#### Task directions
Copy out the material word for word, beginning at the line that contains "The width and" and ending after the line that contains "Tap the Bank of India 0910 account row". Omit the pictures.

#### Data lines
-=-=-=-=-
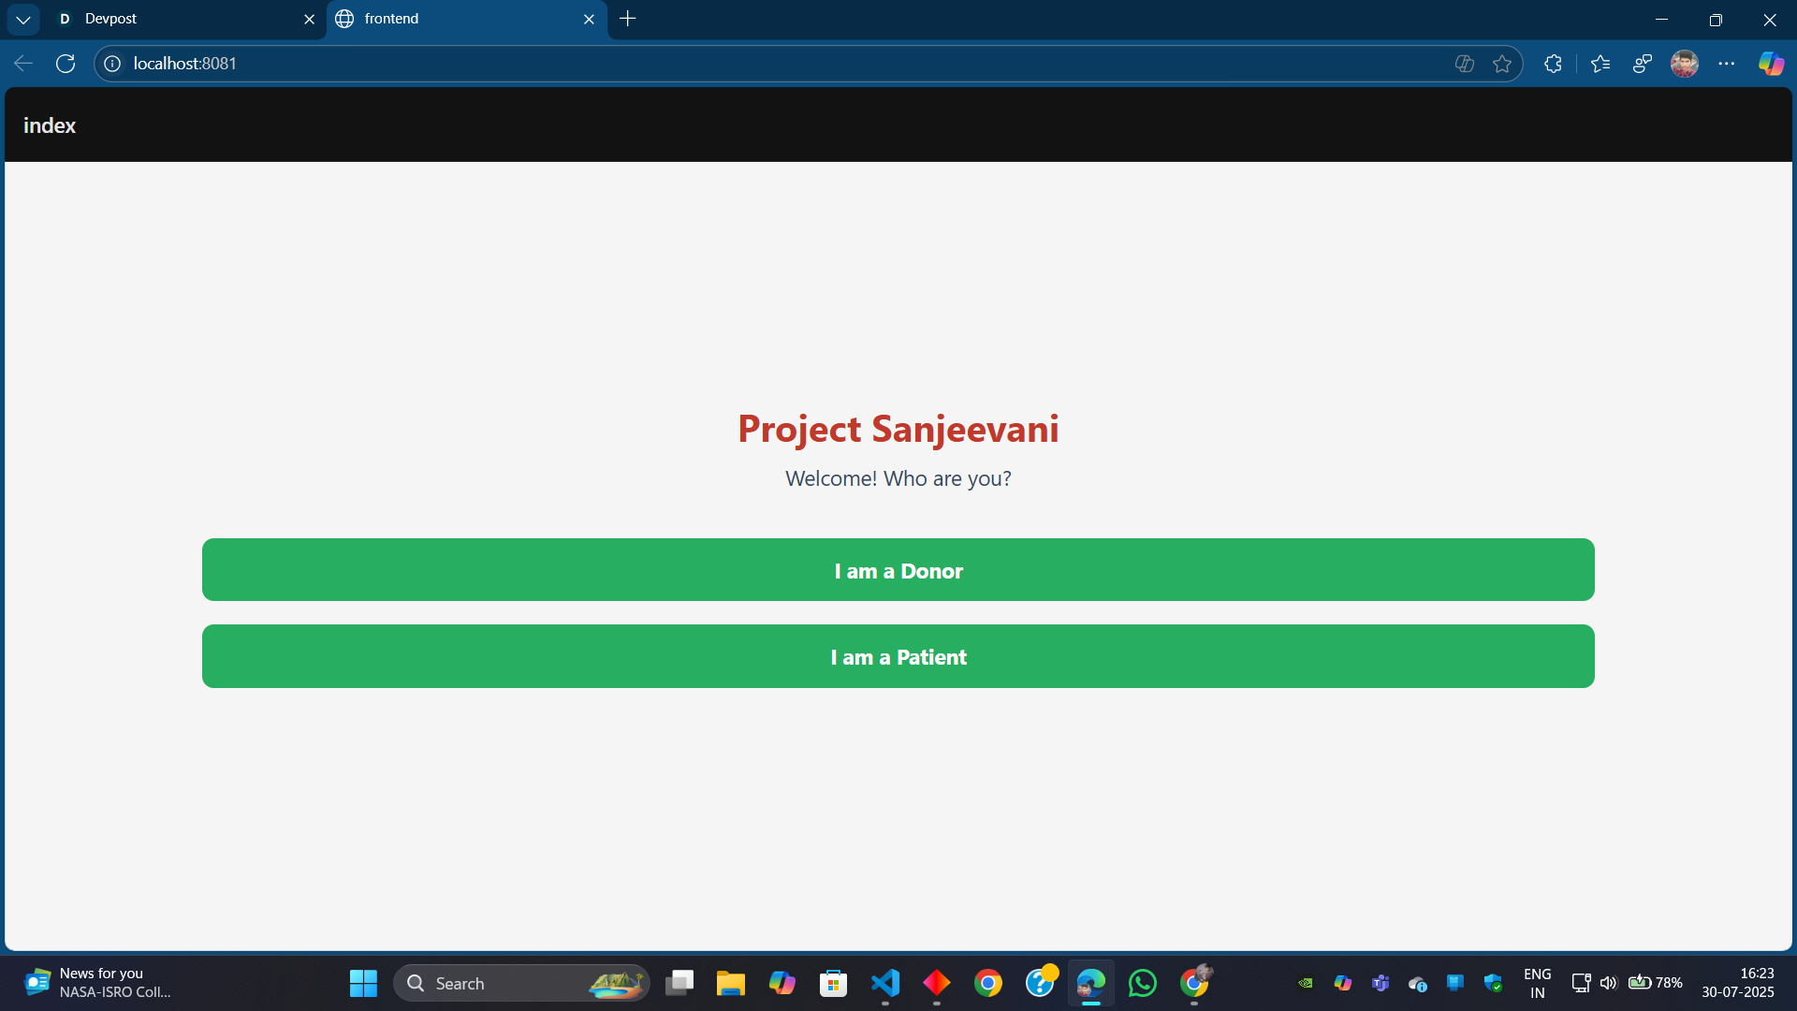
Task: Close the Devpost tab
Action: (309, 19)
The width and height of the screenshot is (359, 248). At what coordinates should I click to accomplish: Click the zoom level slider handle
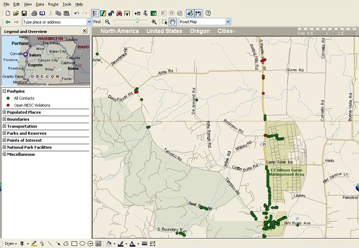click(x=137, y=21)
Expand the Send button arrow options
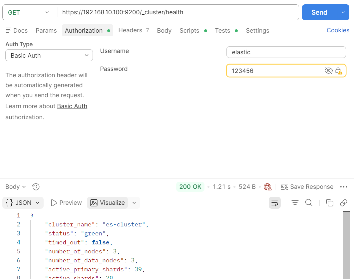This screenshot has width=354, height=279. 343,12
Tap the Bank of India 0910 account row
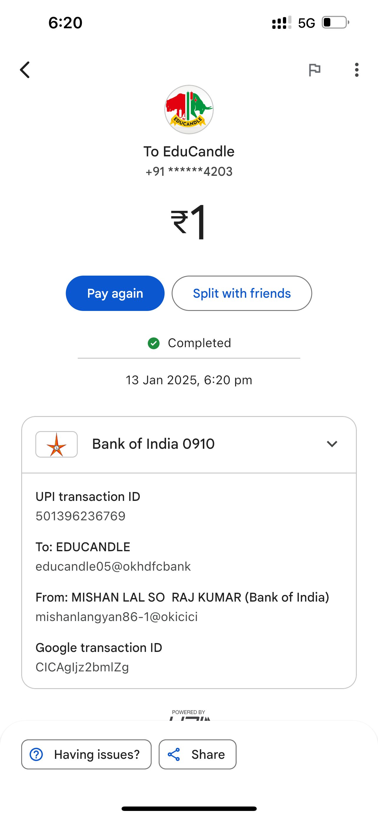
-=-=-=-=-
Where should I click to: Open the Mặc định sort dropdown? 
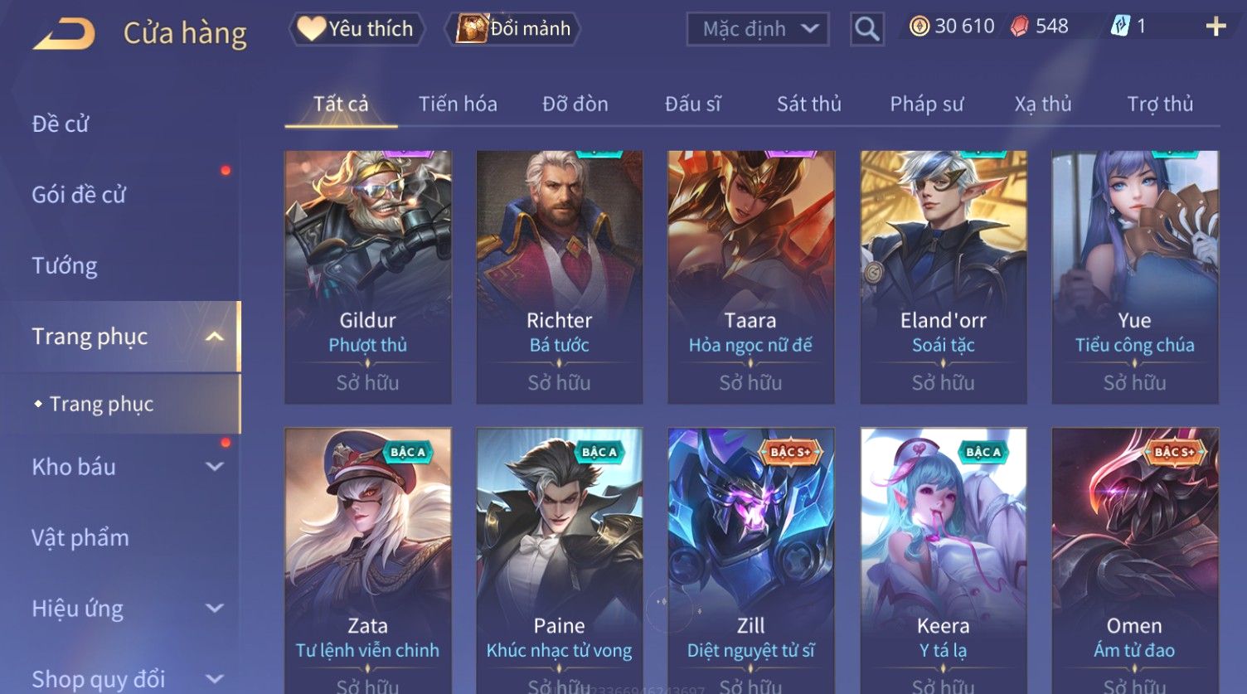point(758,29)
-=-=-=-=-
#### The result
The width and height of the screenshot is (359, 248). At what coordinates should I click to accomplish: Click the zoom level slider handle
click(x=137, y=21)
Expand the Send button arrow options
This screenshot has width=354, height=279. 343,12
Tap the Bank of India 0910 account row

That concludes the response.